Jonathan Swift, the High Court judge who has rejected Julian Assange’s appeal against extradition to the US, has a long history of working for the government departments that are now persecuting the WikiLeaks founder.
Swift, who ruled against Assange on 6 June, was formerly the government’s favorite barrister. He worked as “First Treasury Counsel” – the government’s top lawyer – from 2006 to 2014, a position in which he advised and represented the government in major litigation.
Swift acted for the Defense and Home Secretaries in at least nine cases, Declassified has found. He also acted for the Cabinet Office, Justice Secretary and the Treasury, during his time as First Treasury Counsel. Swift also represented the Foreign Office in at least two legal cases, in 2011 and 2015.
While barristers are independent, those who regularly represent the government in the highest-profile cases have to be “cleared” to do so, including via security vetting, Declassified understands.
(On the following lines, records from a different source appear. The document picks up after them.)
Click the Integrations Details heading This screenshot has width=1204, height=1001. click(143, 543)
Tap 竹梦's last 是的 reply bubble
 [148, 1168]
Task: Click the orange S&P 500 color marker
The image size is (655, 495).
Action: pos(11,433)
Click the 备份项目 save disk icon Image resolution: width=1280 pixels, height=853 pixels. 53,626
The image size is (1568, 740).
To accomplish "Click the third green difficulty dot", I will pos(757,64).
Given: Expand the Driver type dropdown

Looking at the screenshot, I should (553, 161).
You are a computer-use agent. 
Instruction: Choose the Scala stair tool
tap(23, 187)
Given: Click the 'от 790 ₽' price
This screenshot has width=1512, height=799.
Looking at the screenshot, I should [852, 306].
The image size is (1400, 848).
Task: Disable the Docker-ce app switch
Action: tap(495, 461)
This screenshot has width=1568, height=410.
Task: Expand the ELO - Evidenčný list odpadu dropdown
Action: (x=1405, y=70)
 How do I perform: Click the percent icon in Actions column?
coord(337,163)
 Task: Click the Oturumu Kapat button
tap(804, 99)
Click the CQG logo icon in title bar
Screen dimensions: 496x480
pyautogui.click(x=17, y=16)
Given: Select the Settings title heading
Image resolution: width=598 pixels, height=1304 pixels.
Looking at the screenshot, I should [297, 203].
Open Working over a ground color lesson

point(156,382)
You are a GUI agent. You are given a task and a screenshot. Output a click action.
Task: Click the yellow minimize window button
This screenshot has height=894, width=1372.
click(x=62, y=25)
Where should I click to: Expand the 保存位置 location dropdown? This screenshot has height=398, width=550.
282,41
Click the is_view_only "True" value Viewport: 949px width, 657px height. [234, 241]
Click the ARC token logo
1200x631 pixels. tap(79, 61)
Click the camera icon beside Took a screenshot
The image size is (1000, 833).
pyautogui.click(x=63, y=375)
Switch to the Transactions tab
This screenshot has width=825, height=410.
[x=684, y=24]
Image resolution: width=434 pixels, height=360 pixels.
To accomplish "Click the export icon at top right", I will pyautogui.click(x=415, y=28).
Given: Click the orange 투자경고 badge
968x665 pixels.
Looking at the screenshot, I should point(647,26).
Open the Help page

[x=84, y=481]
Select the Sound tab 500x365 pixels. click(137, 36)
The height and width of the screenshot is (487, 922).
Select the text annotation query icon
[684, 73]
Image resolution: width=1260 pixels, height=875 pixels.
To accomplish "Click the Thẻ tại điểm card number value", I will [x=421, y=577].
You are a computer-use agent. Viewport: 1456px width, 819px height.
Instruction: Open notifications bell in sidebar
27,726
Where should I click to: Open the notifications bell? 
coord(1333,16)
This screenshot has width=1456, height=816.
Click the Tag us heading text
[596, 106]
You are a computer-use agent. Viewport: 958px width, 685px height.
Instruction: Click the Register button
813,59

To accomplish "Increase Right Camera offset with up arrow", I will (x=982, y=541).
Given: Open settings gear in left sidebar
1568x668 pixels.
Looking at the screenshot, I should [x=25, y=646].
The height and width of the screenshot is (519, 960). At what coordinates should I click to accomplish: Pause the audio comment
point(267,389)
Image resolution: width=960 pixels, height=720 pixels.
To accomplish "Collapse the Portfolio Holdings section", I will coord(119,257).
When he stepped down as First Treasury Counsel in March 2014, the attorney general’s office “expressed their appreciation for Jonathan’s valuable support, advice and advocacy during his period as FTC.”
It was reported in 2013 that Swift had been paid nearly a million pounds – £975,075 – over the previous three years for representing the government.
Swift now presides over Assange’s extradition case being fought by the Home Office for whom he previously worked.
As with previous judges who have ruled against Assange, the case raises serious concerns about institutional conflicts of interests at the heart of the UK legal system.
Swift was appointed a deputy high court judge in 2016 and a full judge in August 2018. A June 2018 interview with Swift in a legal publication noted that his “favorite clients were the security and intelligence agencies” referring to his time as First Treasury Counsel.
“They take preparation and evidence-gathering seriously: a real commitment to getting things right”, he was quoted as saying. The interview also mentioned Swift was undertaking work for “foreign governments” although Declassified has not been able to establish which governments these were.